**Some rows:**
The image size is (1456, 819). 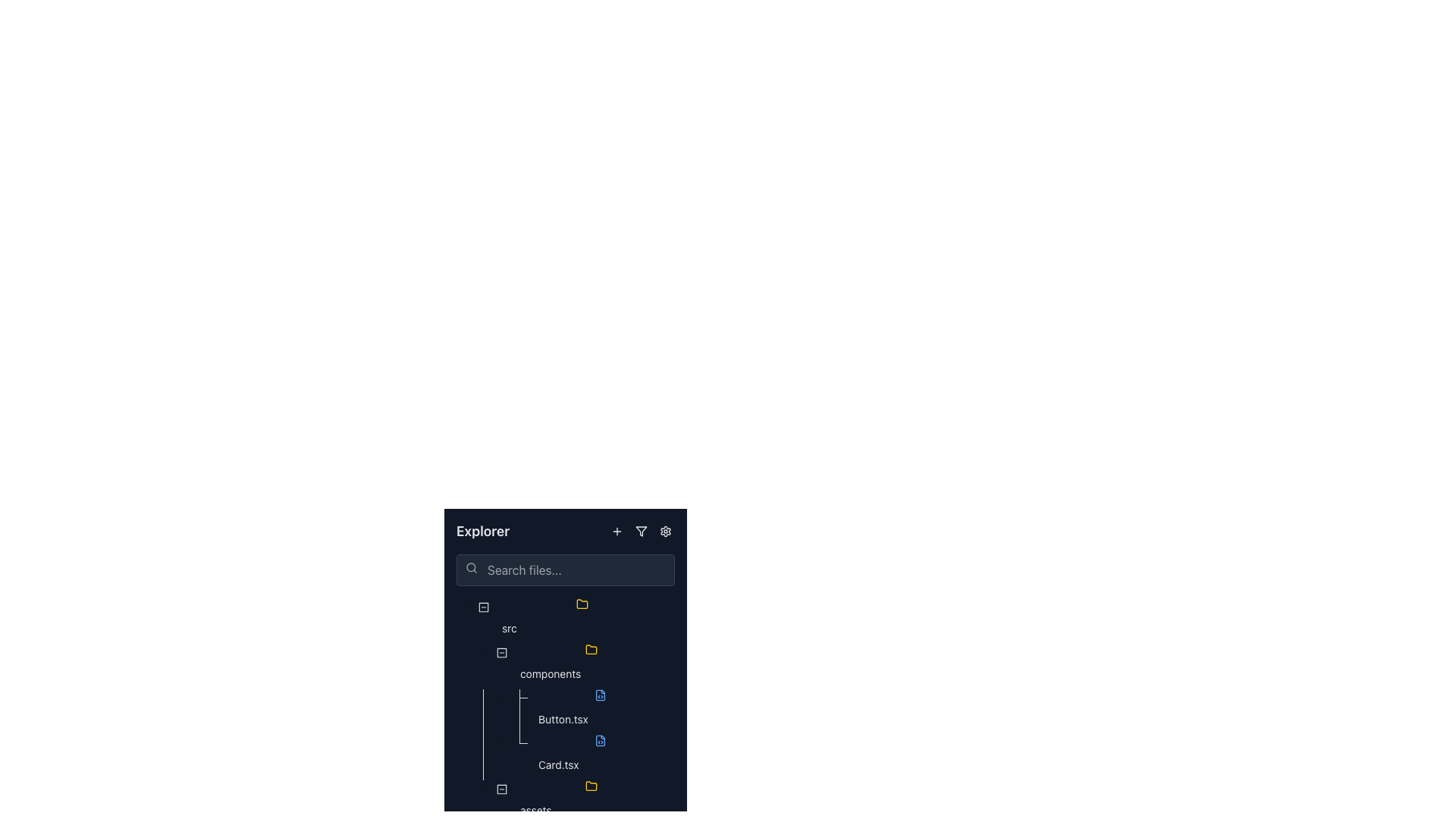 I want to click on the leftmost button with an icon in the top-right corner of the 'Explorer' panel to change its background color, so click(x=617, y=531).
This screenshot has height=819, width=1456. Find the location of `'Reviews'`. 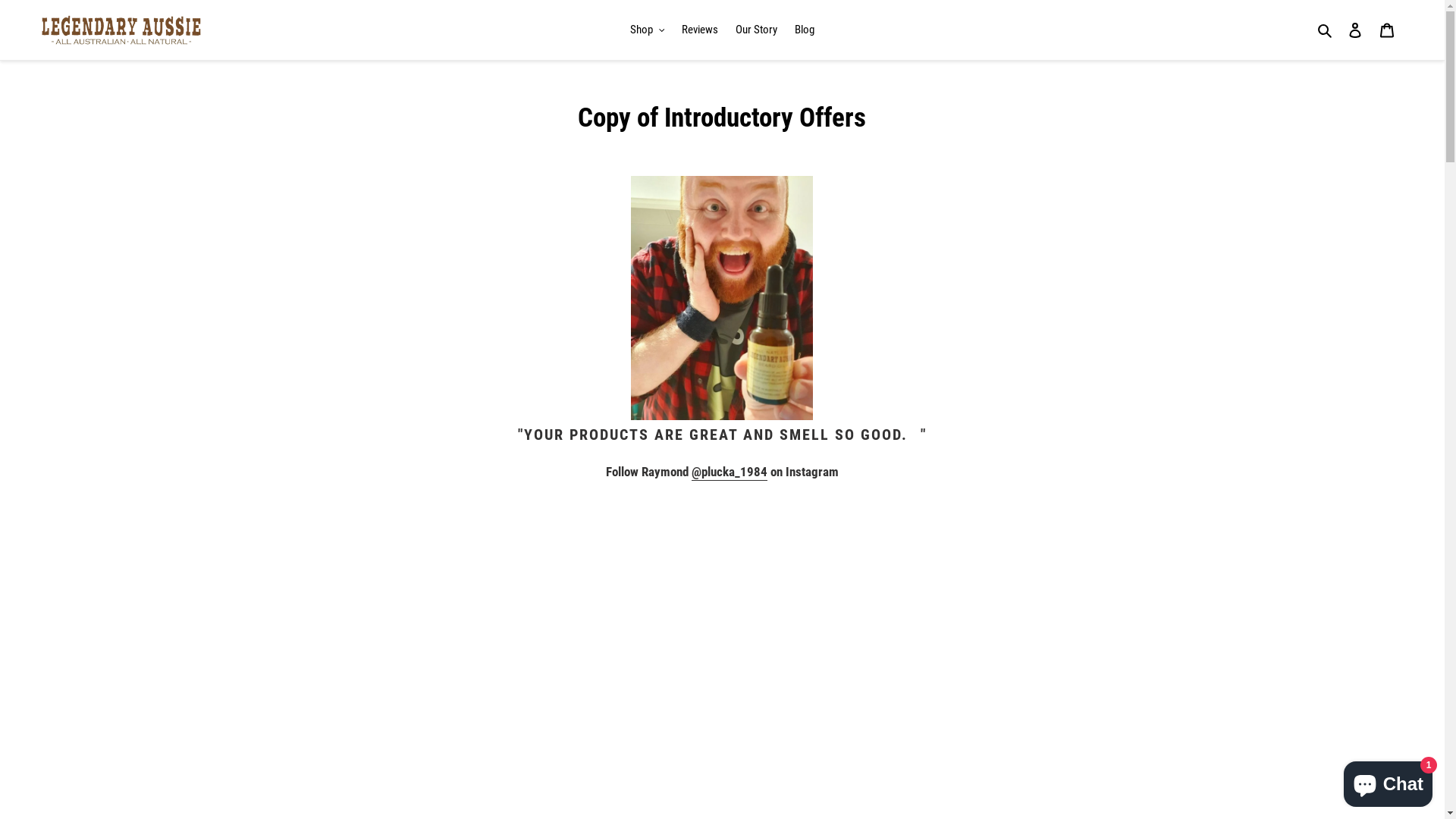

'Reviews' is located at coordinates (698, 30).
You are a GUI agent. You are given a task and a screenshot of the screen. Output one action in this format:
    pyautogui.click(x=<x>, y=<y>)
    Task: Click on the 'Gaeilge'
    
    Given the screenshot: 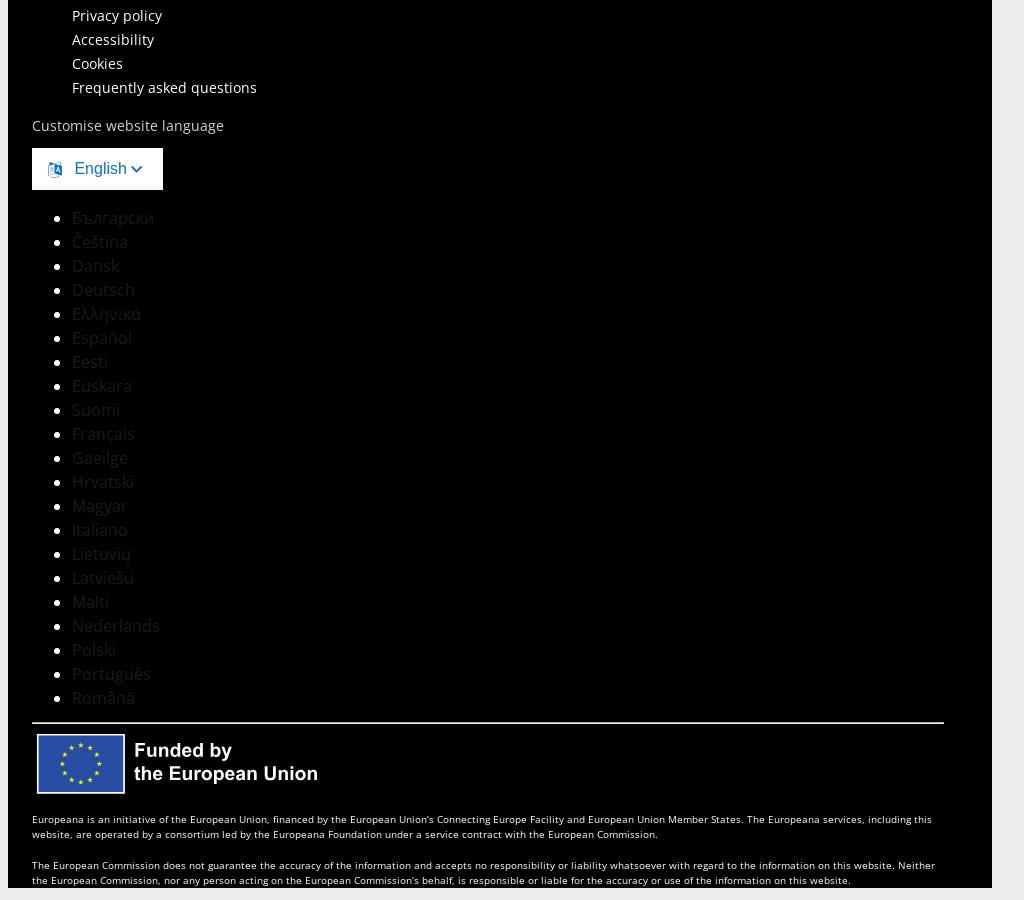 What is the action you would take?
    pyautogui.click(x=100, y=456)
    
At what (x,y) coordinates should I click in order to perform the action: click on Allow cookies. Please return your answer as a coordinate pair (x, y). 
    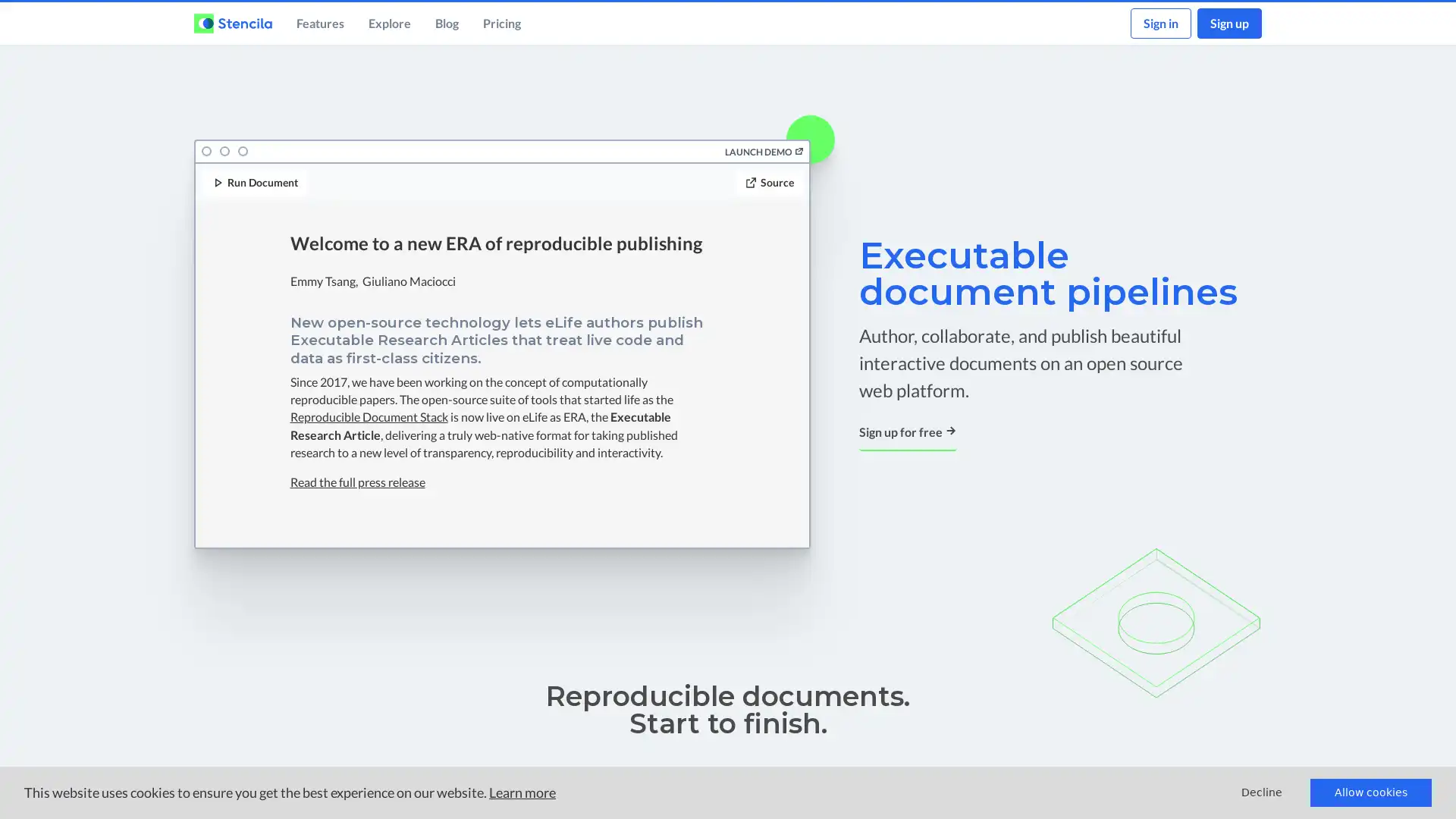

**Given problem:** Give the stretch of rows from the line that contains "This screenshot has" through the line that contains "coordinates (698, 30)." as a numbered list, skipping blank lines. Leave the pictures out of your answer.

**Reply:**
1. This screenshot has height=819, width=1456. Find the location of `'Reviews'`. 
2. 'Reviews' is located at coordinates (698, 30).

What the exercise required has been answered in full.